A Polónia fundamenta o seu veto dizendo
que a união europeia estaria a desrespeitar a soberania dos estados ao implementar
tal mecanismo e refere que a sua soberania não tem preço. Note-se
que a Polónia só tem capacidade para tomar esta posição com credibilidade por
ser uma das maiores economias da união europeia. Note-se, simultaneamente, que
esta ideia da união europeia intrometida que quer desrespeitar a soberania dos
Estados é, também, um reflexo de como os discursos populistas na política
interna trespassam para a política externa. Os líderes polacos criam
a imagem do “outro” perigoso que é a europa e do “nós” que precisamos de
segurança, que é a polónia, típica do populismo.
O veto dos dois países impedia que se
aprovasse a entrada em vigor do orçamento de 2021-2027 a 01 de janeiro de 2021,
pelo que impasse vivido em dezembro era preocupante. Dada a pressão do momento,
a Alemanha, na figura de presidente do conselho europeu, decidiu-se por um compromisso
entre as partes, que se constituía na introdução de uma declaração política
interpretativa sobre o mecanismo, que limitava a execução do mesmo. Foi desta
forma que se ultrapassou o impasse.
Com efeito, a 11 de dezembro de 2020,
os 27 Estados-Membros assinaram o acordo sobre o pacote financeiro
de 1,8 biliões de euros. Neste dia de negociações, nenhum Estado-Membro se opôs
à declaração interpretativa, isto é, nenhum país quis “desempenhar o papel da Hungria e da Polónia”. Esta ideia é demonstrativa da imagem negativa
os dois países têm vindo a ganhar no espaço europeu, indo ao encontro do argumento
de que a influência da Polónia na Europa está a diminuir .

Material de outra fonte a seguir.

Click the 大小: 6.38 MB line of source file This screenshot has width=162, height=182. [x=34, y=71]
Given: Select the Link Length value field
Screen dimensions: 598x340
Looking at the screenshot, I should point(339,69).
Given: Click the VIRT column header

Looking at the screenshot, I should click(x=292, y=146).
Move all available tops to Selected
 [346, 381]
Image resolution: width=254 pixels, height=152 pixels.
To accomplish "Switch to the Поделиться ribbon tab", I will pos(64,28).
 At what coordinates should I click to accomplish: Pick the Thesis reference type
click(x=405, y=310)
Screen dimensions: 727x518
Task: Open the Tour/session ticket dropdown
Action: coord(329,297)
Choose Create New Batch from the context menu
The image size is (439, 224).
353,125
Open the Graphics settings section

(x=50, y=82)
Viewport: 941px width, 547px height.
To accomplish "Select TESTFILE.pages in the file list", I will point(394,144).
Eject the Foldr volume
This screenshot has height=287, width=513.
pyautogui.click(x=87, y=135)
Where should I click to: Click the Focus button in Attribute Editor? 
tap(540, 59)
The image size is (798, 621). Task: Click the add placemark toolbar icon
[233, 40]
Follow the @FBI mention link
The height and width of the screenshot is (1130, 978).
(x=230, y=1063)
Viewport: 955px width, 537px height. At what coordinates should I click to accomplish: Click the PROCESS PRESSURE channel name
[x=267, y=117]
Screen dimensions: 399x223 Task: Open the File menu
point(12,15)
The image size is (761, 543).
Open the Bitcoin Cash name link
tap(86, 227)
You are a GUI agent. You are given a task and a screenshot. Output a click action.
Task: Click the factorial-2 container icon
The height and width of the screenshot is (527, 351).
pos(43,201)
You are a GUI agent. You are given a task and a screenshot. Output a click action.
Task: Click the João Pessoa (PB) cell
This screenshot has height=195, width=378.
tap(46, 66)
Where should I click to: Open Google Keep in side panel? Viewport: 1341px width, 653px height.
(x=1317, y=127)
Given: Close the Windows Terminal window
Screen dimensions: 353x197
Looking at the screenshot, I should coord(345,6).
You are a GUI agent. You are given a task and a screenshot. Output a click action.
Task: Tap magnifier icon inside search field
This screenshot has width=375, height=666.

Embora a influência – leia-se, o soft
power – da Polónia na Europa esteja a diminuir, estes eventos relatados demonstram
a impunidade de que o país usufrui. Os instrumentos da União Europeia têm uma
eficácia limitada para responder ao desrespeito pelos valores basilares do projeto
europeu, por parte dos Estados-Membros. Especialmente quando dois Estados-Membros
se unem, estes têm mais facilidade em contrabalançar o poder destes instrumentos.
Posto isto, a ascensão de regimes com tendências autoritárias, que possam
vir a juntar-se à Hungria e à Polónia, é muito preocupante para a União Europeia.
Na imagem, os líderes polaco e húngaro cumprimentam-se durante as negociações sobre o quadro financeiro europeu para 2021-2027.